____ GIVEN TEXT

BookmarkSubscribeRSS Feed
abdulla
Pyrite | Level 9

%let year1=1970; %let year2=2020;
proc sql; create table comp0 as
select gvkey, fyear, datadate, SIC, fic, curcd, cogs, SALE, CSHO, AQC, AT, ACT, CAPX, CH, CHE,LT,LCT,
DLC, DLTT, DP, DV, DVC, dvp, SPPIV, IPODATE
from mydat.funda
where fyear between &year1 and &year2
and CONSOL='C'
and INDFMT='INDL'
and DATAFMT='STD'
and POPsrc='D'
order by gvkey, fyear;
quit;
RUN;

 

I have all the data saved in my library in sas7bdat  format. I can collect my required data using the above code but runtime is slow. Is there any efficient method so that it takes less time to get the data?

 

9 REPLIES 9
Kurt_Bremser
Super User

Try a simple proc sort with a KEEP= and WHERE= dataset option:

 

proc sort
  data=mydat.funda (
    keep=
      gvkey fyear datadate SIC fic curcd cogs SALE CSHO
      AQC AT ACT CAPX CH CHE LT LCT DLC DLTT DP DV DVC dvp
      SPPIV IPODATE CONSOL INDFMT DATAFMT POPsrc
    where=(
      fyear between &year1 and &year2
      and CONSOL='C'
      and INDFMT='INDL'
      and DATAFMT='STD'
      and POPsrc='D'
    )
  )
  out=comp0 (
    drop=CONSOL INDFMT DATAFMT POPsrc
  )
;
by gvkey fyear;
run;

 

 

abdulla
Pyrite | Level 9
It is still not faster.
Kurt_Bremser
Super User

Please supply some information:

  • observation size
  • observation number (before and after the WHERE condition)
  • type of computer (operating system, number of cores, CPU type/generation)
  • storage infrastructure (is the source library on a local disk, SAN, network share, RDBMS)

Run both codes with

options fullstimer;

and post the log of both.

mkeintz
PROC Star

Given the data set name funda, and the list of variables you have provided, you are using the Compustat fundamental annuals data set.   If you are using it at WRDS, it is already sorted by GVKEY/datadate, which is almost the same as gvkey/fyear.  This reduces the burden of the sort process, but neither proc sort nor proc sql know, so both of those procs probably create intermediate datasets to generate the final sorted product.

 

But you can write code to take advantage of this knowledge, effectively reading in all the data for one gvkey at a time, sorting it in memory and outputting the sorted results, again one gvkey at a time.  This avoids the creation of the intermediate data sets used by proc sort and proc sql.  That's a lot of saved input/output activity.

________
____ SUPPLIED MATERIAL

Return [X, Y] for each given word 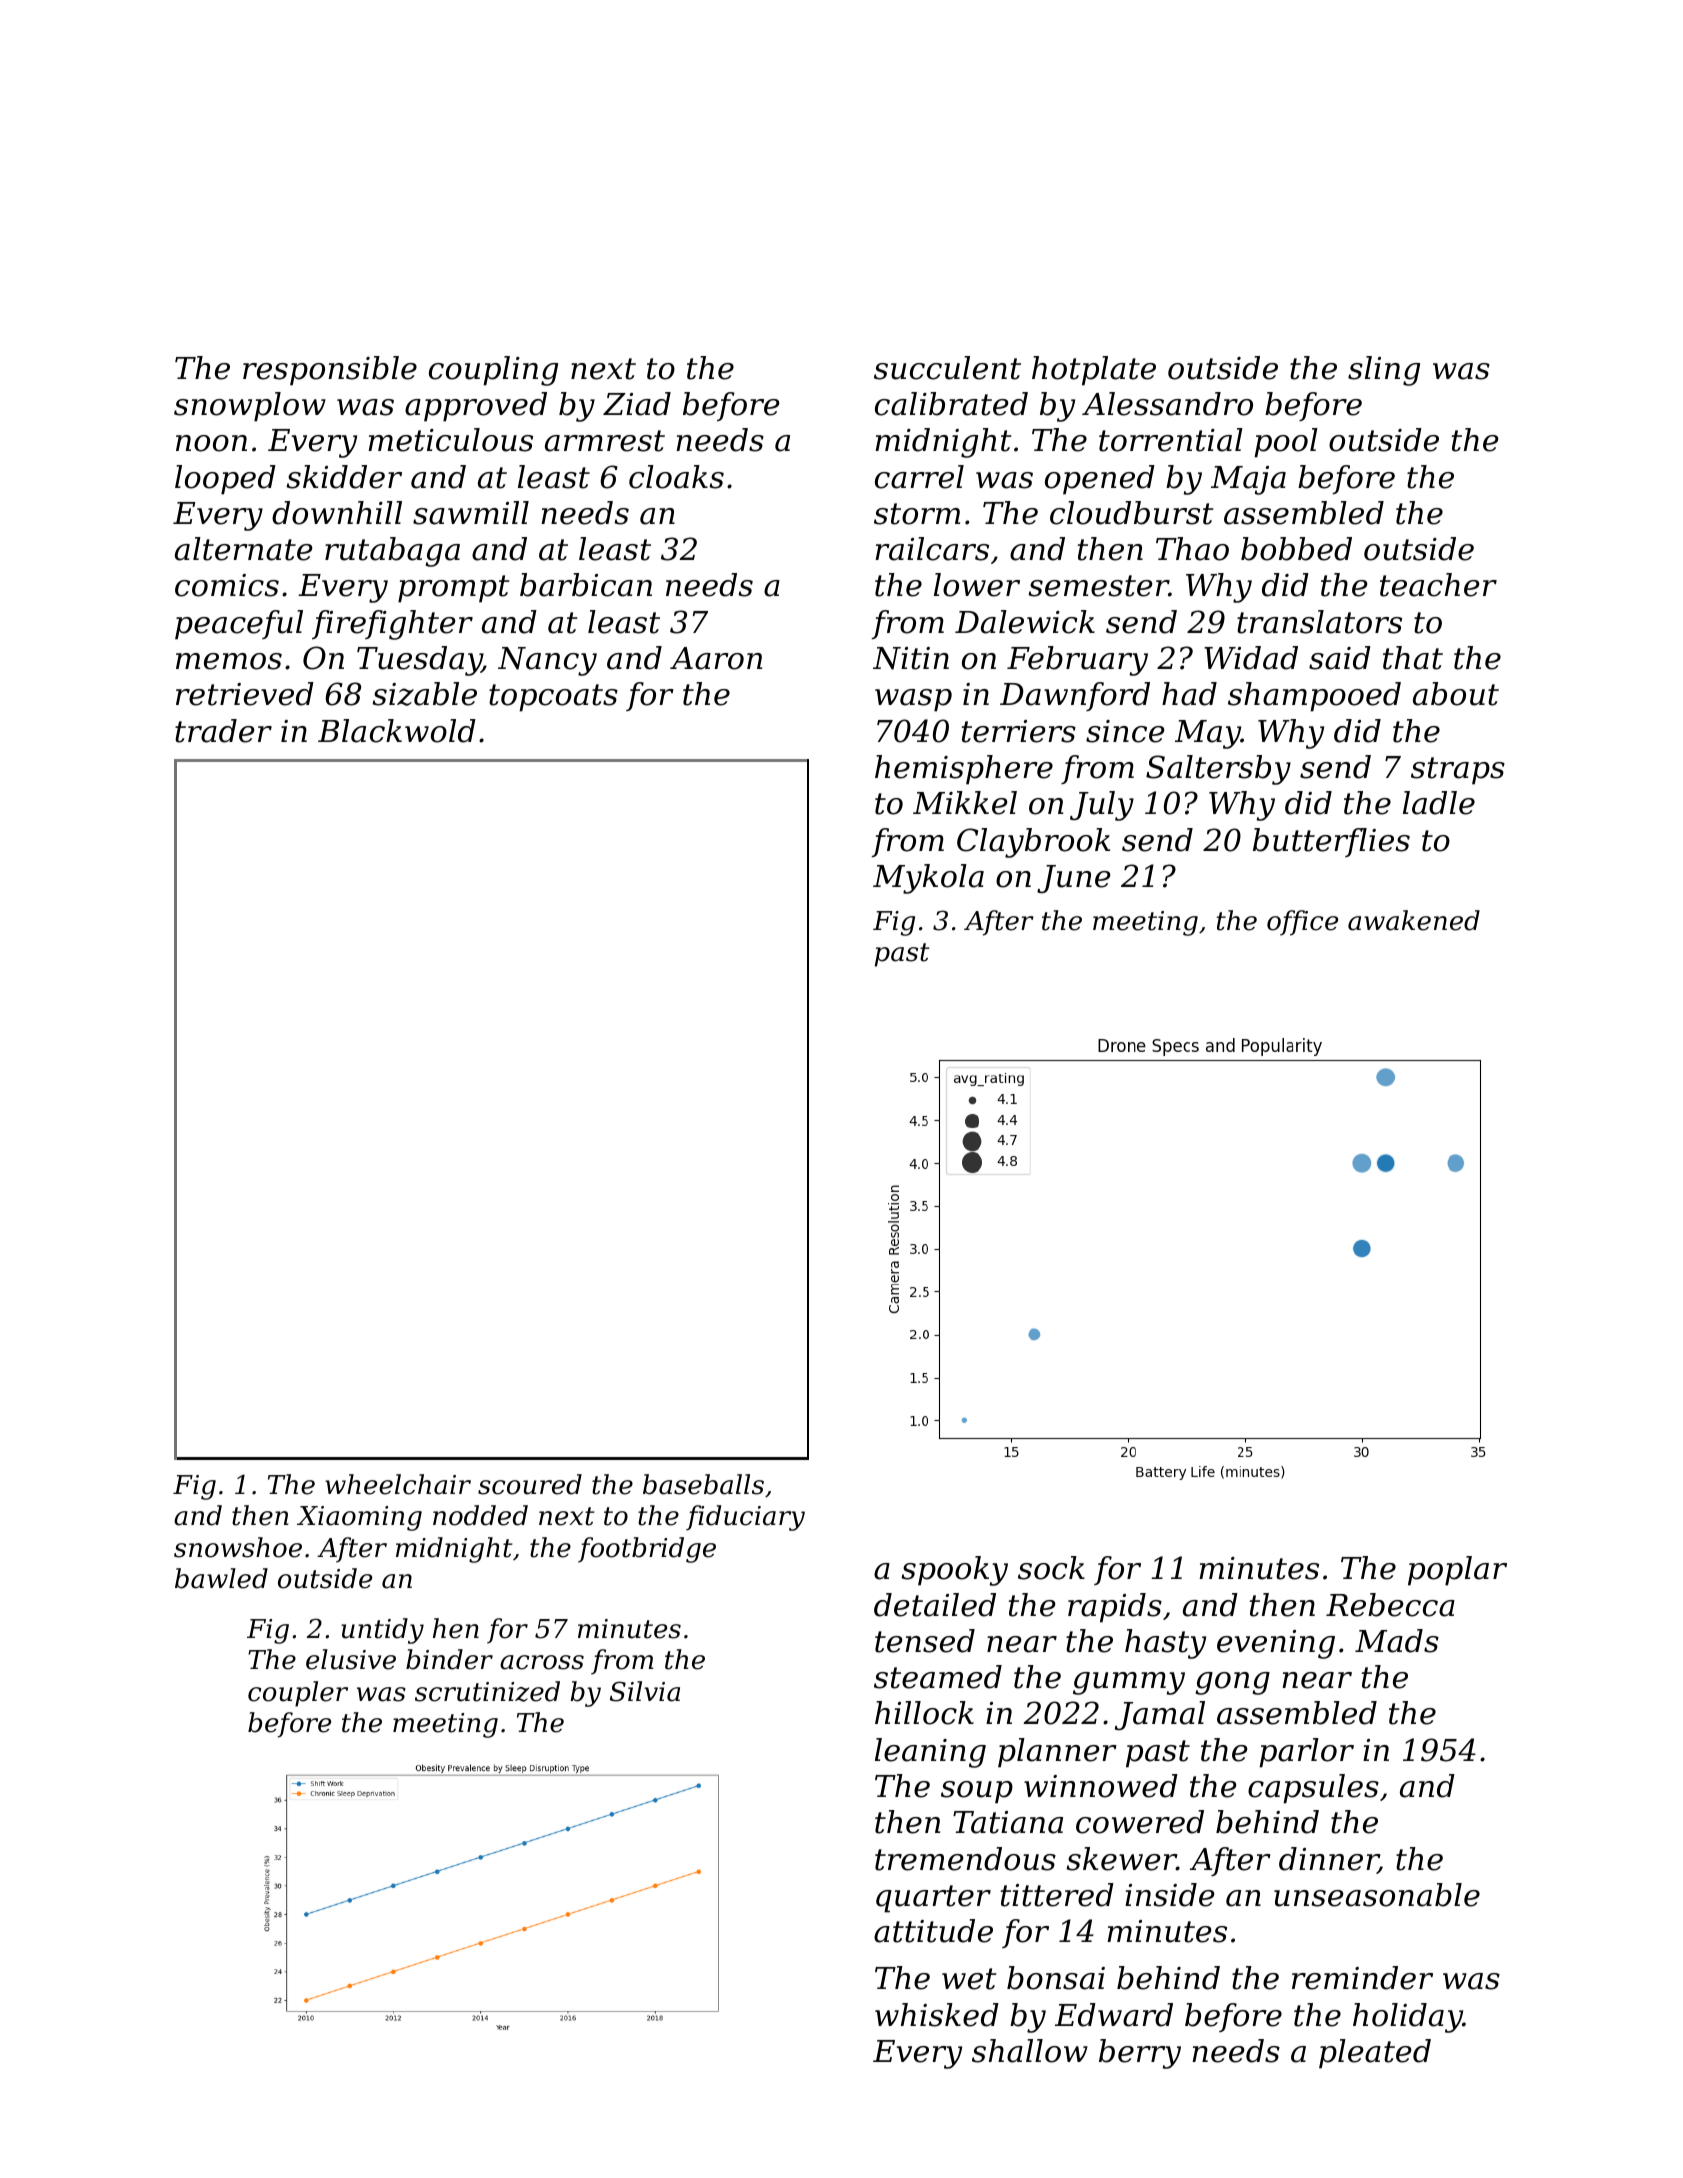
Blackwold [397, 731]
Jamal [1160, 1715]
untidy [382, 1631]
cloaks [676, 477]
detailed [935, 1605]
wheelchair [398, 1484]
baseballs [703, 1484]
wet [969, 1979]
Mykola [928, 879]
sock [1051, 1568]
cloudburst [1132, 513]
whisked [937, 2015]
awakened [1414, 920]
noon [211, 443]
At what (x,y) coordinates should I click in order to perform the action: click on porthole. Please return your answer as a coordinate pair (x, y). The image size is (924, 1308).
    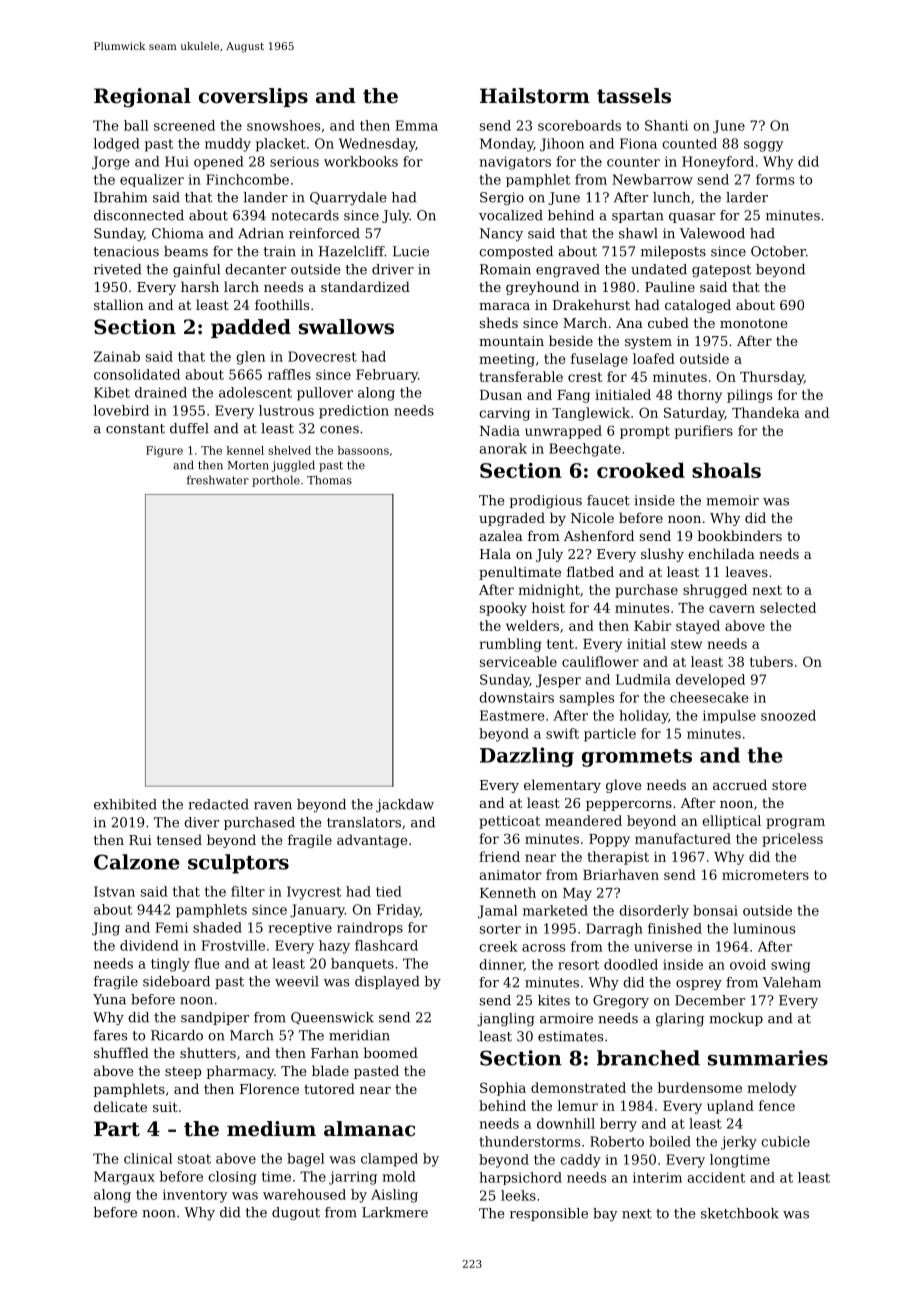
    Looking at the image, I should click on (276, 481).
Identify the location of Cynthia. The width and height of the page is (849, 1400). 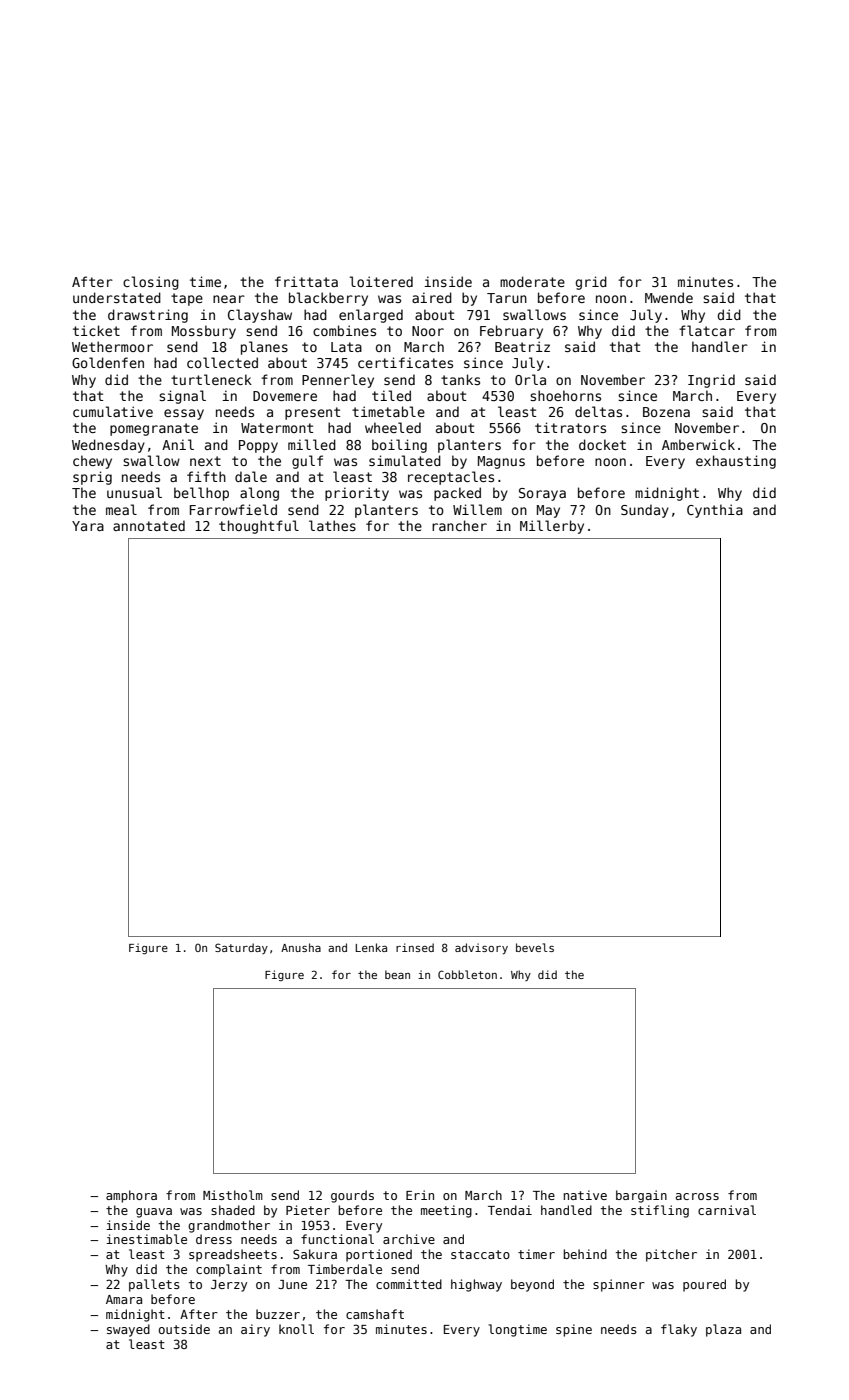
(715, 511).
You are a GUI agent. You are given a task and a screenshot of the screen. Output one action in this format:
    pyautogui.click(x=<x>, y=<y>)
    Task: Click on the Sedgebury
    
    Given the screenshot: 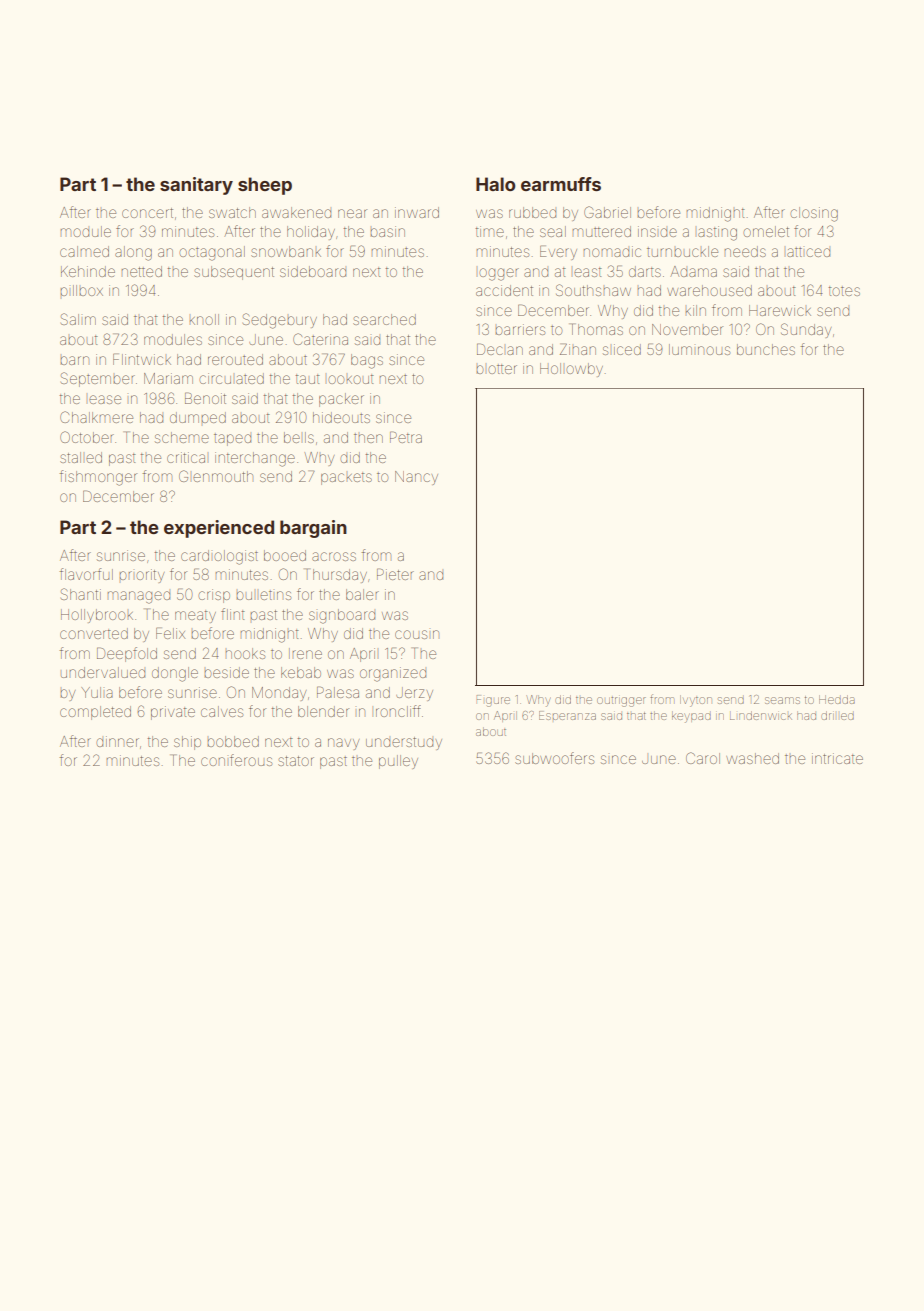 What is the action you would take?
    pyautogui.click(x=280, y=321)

________

__SHORT PROBLEM 1__
In the SAS forum thread, by which variables is the funda data set already sorted when used at WRDS?
__SHORT PROBLEM 2__
From the records, return the lines from the one with "baseballs [703, 1484]" up to and including the one with "noon [211, 443]".
The SAS forum thread and the records are unrelated to each other.

__FINAL ANSWER 1__
GVKEY/datadate.

__FINAL ANSWER 2__
baseballs [703, 1484]
wet [969, 1979]
Mykola [928, 879]
sock [1051, 1568]
cloudburst [1132, 513]
whisked [937, 2015]
awakened [1414, 920]
noon [211, 443]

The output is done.